**DOCUMENT SEGMENT:**
• • •

Sunday, October 15, 2017

Rules? What Rules? Community? What’s That?

             Rules? What Rules? Community? What’s That?

               Published in Marietta (GA) Daily Journal, 10/8/17

             America is increasingly showing evidence of spiritual emptiness.  If the Las Vegas killer of this past week was a millionaire, a successful gambler, an independent figure with no political or religious affiliations, and a citizen with no known ax to grind, why did he commit such an evil act?
            As is our therapeutic habit, we are again asking why, as though there is no such thing as an evil act committed by an evil mind.  He must be ill, we say.
            Perhaps the killer’s non-affiliation with political or religious groups begins to shed some light.  Our nation was built not on therapy but on self-reliance and on a can-do spirit that eventually showed the world what political and economic freedom can produce.  Simultaneously we have been a nation of communities, neighborhoods, faith groups, Rotary Clubs, and political parties.  Our self-reliance and ruggedness have, from our beginnings, been tempered by a genuine social ethic, that of helping our neighbor and of joining with people of like mind to achieve worthy goals.

• • •

**WHAT IS EXPECTED:** Copy everything in the column from "Sunday, October 15, 2017" down to "an evil act?", changing "millionaire" to "wealthy man". None of the data after this point is needed.

**AVAILABLE DATA:**
• • •

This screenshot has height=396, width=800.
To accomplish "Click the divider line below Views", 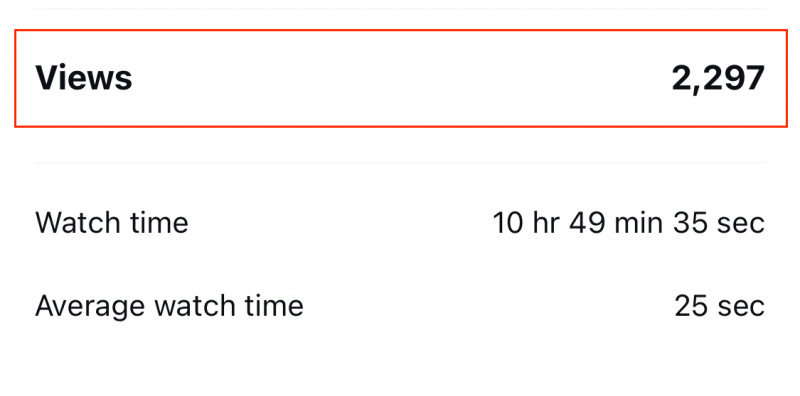I will 400,163.
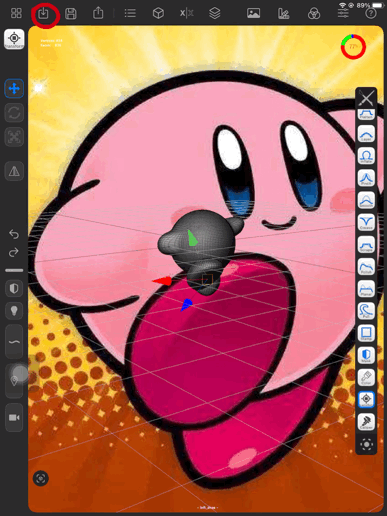Image resolution: width=387 pixels, height=516 pixels.
Task: Open the primitive cube topology menu
Action: pyautogui.click(x=158, y=13)
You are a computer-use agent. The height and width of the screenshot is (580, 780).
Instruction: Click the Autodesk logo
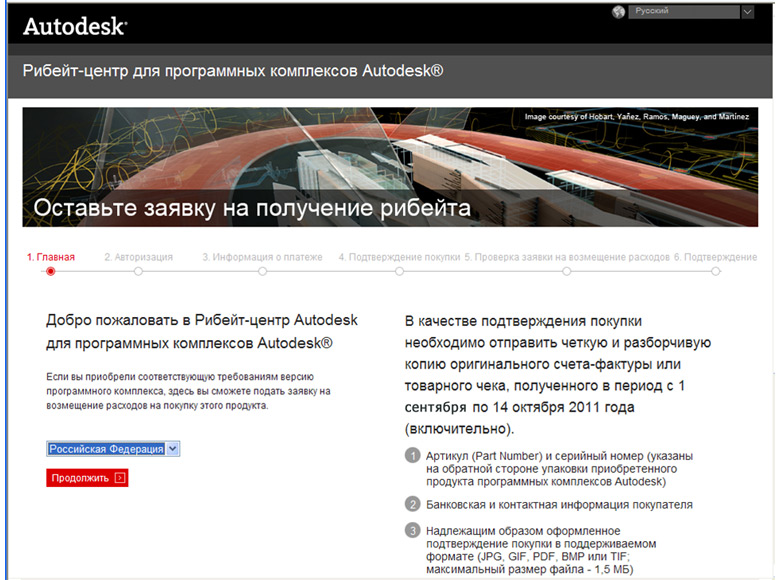(x=74, y=27)
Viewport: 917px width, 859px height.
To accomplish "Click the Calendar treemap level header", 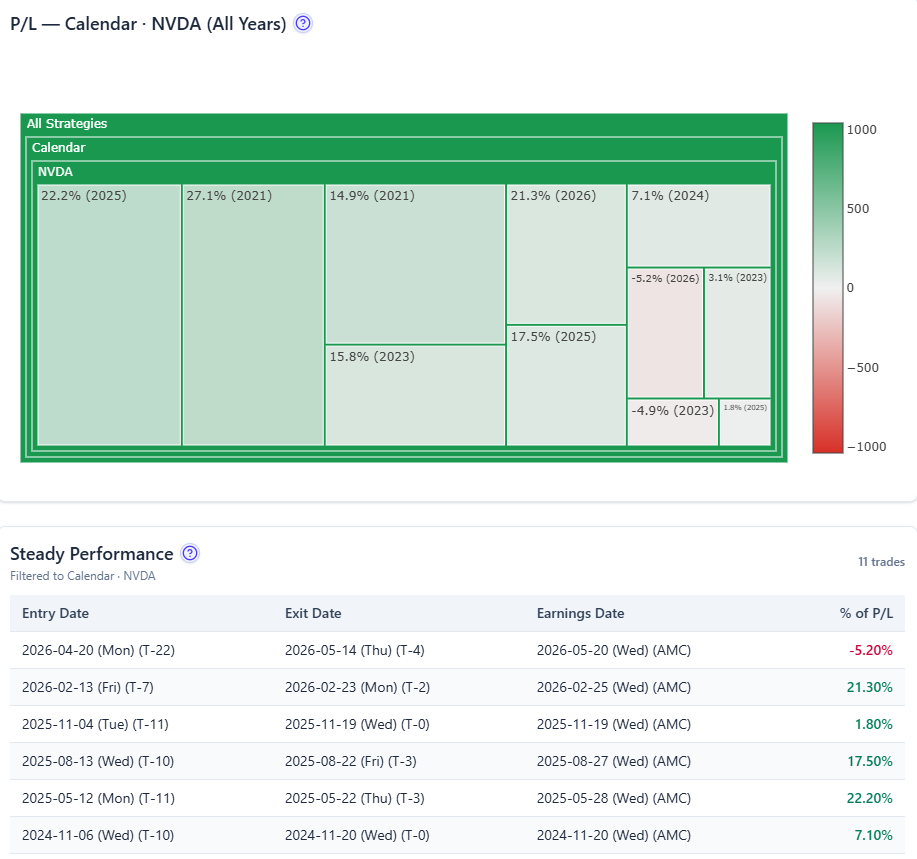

• • •

**SOLVED PROBLEM:**
Sunday, October 15, 2017

Rules? What Rules? Community? What’s That?

             Rules? What Rules? Community? What’s That?

               Published in Marietta (GA) Daily Journal, 10/8/17

             America is increasingly showing evidence of spiritual emptiness.  If the Las Vegas killer of this past week was a wealthy man, a successful gambler, an independent figure with no political or religious affiliations, and a citizen with no known ax to grind, why did he commit such an evil act?